→ Supplied records
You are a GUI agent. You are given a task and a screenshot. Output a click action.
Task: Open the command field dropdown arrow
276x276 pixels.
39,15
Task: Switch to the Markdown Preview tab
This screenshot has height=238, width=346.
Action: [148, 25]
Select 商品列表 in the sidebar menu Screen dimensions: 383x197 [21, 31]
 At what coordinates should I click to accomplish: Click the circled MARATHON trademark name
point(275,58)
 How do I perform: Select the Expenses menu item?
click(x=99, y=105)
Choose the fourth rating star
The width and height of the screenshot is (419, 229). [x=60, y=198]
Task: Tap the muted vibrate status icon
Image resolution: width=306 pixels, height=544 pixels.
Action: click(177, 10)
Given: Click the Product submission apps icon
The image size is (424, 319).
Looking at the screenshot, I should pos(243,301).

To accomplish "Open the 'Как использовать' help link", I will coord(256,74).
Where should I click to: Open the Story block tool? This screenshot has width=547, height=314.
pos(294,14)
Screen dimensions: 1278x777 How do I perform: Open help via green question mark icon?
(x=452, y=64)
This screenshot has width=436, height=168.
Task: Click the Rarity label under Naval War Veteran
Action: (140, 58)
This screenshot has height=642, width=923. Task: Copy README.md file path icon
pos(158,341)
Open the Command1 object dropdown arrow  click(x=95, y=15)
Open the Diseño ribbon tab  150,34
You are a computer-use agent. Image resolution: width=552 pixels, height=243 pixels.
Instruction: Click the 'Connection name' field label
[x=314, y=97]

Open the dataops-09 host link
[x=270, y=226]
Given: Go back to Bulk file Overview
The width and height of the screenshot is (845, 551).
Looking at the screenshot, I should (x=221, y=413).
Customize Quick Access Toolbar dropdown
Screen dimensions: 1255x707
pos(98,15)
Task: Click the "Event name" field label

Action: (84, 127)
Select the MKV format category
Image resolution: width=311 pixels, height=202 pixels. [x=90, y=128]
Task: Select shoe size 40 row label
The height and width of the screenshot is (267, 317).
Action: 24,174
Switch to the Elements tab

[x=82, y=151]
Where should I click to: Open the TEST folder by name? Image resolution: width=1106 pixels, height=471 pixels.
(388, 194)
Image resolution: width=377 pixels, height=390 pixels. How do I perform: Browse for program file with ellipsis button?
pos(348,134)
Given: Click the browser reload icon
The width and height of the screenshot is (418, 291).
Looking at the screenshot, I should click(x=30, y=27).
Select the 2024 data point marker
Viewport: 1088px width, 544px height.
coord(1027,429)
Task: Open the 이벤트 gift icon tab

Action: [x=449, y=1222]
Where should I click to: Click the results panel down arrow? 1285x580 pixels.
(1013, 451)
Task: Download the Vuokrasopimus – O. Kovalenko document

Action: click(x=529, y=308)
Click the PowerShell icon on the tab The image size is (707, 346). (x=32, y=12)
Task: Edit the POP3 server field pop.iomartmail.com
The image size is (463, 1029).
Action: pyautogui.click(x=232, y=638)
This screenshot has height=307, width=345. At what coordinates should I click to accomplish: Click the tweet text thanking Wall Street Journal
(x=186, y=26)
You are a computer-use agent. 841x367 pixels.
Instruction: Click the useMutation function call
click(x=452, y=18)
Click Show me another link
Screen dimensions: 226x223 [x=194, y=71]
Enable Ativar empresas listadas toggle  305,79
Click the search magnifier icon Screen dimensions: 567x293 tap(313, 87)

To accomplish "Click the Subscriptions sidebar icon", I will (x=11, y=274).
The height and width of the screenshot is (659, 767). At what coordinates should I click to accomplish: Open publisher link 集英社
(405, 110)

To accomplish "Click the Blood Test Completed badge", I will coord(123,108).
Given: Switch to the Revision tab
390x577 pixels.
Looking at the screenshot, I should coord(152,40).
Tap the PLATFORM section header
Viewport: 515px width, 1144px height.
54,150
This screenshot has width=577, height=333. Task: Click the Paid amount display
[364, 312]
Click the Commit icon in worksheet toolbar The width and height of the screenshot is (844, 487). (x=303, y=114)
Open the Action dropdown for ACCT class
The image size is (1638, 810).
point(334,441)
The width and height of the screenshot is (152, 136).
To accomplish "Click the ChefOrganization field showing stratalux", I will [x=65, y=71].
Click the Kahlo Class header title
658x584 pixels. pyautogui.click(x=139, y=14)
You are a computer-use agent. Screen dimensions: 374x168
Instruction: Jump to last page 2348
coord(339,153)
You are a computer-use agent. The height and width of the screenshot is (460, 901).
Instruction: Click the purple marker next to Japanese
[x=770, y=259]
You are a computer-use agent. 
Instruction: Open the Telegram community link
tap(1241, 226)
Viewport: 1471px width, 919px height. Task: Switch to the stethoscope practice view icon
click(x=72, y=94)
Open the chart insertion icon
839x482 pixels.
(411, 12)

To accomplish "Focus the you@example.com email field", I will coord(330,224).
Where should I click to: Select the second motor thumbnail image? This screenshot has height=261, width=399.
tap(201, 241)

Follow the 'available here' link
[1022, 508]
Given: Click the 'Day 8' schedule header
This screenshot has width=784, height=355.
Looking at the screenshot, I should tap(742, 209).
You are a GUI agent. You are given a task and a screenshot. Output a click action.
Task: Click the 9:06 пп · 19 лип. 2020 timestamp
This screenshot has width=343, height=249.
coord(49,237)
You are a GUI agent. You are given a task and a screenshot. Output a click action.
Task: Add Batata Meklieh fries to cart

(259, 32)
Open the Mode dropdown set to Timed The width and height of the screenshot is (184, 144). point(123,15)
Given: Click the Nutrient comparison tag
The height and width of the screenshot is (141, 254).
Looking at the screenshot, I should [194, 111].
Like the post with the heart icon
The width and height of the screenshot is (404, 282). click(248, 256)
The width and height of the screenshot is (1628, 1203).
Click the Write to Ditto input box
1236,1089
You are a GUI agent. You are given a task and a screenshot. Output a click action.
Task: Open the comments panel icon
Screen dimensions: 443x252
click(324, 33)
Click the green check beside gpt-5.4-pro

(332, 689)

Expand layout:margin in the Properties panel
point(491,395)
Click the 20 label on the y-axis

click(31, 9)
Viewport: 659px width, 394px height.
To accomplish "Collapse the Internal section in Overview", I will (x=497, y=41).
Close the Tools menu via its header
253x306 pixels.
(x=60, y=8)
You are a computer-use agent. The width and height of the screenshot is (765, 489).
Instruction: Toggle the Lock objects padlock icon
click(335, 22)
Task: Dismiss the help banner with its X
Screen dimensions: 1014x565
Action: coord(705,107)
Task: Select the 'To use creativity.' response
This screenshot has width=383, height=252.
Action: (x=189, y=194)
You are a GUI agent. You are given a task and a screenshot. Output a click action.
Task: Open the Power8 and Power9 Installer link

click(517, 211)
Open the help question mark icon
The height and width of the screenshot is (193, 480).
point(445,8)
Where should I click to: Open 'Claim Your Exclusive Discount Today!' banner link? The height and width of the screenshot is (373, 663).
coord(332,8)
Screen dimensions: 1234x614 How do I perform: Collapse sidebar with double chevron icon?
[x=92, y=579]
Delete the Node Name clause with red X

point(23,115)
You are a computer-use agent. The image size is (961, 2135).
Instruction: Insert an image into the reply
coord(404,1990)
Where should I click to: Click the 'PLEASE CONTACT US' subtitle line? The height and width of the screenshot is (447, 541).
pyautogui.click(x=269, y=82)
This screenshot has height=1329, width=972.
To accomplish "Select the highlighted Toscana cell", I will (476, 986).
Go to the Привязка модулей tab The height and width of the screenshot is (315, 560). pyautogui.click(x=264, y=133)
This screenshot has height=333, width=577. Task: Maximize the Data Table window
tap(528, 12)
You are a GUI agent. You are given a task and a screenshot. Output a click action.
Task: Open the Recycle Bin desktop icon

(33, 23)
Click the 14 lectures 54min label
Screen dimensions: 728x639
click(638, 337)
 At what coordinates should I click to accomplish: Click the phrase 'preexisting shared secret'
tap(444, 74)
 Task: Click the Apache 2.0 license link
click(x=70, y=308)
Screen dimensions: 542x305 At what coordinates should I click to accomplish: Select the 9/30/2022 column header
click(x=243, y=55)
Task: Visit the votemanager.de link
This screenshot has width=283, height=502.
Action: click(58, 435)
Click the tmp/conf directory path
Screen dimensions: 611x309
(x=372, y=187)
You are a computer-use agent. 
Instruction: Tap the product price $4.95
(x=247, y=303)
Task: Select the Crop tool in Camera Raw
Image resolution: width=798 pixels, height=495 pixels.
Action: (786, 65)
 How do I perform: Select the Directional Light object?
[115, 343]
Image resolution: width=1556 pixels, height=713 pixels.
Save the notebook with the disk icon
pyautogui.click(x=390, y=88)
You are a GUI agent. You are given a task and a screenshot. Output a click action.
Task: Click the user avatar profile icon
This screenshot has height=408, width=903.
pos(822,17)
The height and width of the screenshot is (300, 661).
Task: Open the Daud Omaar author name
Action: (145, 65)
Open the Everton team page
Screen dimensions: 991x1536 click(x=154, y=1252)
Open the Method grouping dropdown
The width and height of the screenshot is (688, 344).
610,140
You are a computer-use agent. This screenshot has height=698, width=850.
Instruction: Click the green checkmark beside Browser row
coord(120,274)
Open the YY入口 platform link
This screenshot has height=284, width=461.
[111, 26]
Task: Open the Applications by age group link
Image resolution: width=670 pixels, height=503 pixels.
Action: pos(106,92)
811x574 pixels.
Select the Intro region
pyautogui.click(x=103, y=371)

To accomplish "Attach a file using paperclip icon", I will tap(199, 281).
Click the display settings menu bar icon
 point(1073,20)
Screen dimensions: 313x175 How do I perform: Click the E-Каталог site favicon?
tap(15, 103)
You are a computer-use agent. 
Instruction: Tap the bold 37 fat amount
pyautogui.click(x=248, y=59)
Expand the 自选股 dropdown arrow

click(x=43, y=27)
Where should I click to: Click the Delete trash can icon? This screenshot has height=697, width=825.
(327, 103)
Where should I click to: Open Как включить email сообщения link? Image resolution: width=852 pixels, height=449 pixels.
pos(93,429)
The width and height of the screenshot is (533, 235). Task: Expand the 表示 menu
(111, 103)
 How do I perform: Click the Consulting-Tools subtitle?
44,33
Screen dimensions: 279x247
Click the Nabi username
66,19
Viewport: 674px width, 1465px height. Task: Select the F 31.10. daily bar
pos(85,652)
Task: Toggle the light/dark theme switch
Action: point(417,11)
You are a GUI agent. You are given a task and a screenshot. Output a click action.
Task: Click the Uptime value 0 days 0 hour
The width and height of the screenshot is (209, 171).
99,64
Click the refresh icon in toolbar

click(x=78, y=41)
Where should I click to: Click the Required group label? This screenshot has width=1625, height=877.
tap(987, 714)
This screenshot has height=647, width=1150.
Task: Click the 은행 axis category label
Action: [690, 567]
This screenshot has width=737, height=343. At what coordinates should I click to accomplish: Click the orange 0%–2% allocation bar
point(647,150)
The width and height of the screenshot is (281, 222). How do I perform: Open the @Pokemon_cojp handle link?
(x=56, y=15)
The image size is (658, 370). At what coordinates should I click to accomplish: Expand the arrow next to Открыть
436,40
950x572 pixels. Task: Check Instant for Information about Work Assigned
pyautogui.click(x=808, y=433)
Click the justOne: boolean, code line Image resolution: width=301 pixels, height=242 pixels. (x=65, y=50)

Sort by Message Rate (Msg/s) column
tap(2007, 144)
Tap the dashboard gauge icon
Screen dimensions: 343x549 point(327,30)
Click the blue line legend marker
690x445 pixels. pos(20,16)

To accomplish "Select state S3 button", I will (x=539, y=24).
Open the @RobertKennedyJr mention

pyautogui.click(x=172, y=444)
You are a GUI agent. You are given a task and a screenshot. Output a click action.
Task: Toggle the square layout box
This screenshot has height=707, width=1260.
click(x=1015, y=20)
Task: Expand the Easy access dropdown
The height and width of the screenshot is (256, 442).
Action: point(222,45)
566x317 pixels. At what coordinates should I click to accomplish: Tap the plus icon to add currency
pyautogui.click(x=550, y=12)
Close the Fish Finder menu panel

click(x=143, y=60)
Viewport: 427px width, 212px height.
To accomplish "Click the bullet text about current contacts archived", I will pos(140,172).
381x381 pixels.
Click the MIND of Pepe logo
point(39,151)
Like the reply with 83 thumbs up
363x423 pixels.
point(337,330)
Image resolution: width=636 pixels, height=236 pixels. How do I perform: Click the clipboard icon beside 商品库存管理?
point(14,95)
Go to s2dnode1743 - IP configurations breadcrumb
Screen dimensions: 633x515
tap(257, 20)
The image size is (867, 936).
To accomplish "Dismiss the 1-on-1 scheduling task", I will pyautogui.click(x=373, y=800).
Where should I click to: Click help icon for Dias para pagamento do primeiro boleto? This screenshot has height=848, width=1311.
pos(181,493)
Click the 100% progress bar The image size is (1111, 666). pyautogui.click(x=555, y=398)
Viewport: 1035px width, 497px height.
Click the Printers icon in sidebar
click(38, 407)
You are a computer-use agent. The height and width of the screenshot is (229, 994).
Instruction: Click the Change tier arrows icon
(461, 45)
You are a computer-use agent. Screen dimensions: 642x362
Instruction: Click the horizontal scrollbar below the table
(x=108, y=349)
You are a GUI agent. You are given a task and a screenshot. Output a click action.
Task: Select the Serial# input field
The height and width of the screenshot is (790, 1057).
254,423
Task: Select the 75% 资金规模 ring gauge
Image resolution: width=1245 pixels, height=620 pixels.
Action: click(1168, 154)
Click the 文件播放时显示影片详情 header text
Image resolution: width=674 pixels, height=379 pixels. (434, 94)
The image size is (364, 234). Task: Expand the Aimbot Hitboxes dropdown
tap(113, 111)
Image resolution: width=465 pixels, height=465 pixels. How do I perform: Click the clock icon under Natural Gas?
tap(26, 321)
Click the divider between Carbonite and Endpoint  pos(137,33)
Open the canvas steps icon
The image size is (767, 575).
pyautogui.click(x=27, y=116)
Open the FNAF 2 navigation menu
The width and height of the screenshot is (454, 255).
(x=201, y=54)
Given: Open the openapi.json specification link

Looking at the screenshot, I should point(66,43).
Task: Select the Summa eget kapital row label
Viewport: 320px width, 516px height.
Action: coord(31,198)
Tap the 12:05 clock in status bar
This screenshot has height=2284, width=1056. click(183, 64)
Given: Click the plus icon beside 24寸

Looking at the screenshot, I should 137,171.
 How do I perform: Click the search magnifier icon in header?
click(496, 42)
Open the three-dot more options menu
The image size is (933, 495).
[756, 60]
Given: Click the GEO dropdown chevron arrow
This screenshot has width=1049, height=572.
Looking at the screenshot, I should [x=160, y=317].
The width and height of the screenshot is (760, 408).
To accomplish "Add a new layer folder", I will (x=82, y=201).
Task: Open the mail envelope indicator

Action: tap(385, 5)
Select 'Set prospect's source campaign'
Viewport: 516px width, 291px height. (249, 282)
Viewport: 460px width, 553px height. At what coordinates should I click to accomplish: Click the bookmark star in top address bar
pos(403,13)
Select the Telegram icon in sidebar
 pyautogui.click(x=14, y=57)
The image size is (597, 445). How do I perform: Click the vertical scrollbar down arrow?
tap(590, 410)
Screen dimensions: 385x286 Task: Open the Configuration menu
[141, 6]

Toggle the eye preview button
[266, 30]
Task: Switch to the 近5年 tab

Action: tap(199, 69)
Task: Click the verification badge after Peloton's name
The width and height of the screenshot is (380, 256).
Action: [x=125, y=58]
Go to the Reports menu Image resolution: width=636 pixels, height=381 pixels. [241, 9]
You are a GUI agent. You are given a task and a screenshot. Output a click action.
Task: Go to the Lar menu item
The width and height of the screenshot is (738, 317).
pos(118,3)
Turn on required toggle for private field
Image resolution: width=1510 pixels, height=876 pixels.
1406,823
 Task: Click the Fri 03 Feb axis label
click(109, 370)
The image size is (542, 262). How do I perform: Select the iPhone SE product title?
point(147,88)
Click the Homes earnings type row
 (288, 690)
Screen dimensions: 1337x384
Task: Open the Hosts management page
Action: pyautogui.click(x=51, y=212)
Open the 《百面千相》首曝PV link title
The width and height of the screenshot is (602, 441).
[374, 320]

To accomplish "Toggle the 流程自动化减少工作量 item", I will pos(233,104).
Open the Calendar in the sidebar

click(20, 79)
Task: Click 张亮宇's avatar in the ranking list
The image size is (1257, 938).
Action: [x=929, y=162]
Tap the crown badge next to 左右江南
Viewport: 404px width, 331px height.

→ What to produce
Every line from the line containing "You are a computer-use agent. Image" through the line containing "Given: Go back to Bulk file Overview" in the records above must be retyped exactly. Leave out the rest.

→ Your response
You are a computer-use agent. Image resolution: width=552 pixels, height=243 pixels.
Instruction: Click the 'Connection name' field label
[x=314, y=97]

Open the dataops-09 host link
[x=270, y=226]
Given: Go back to Bulk file Overview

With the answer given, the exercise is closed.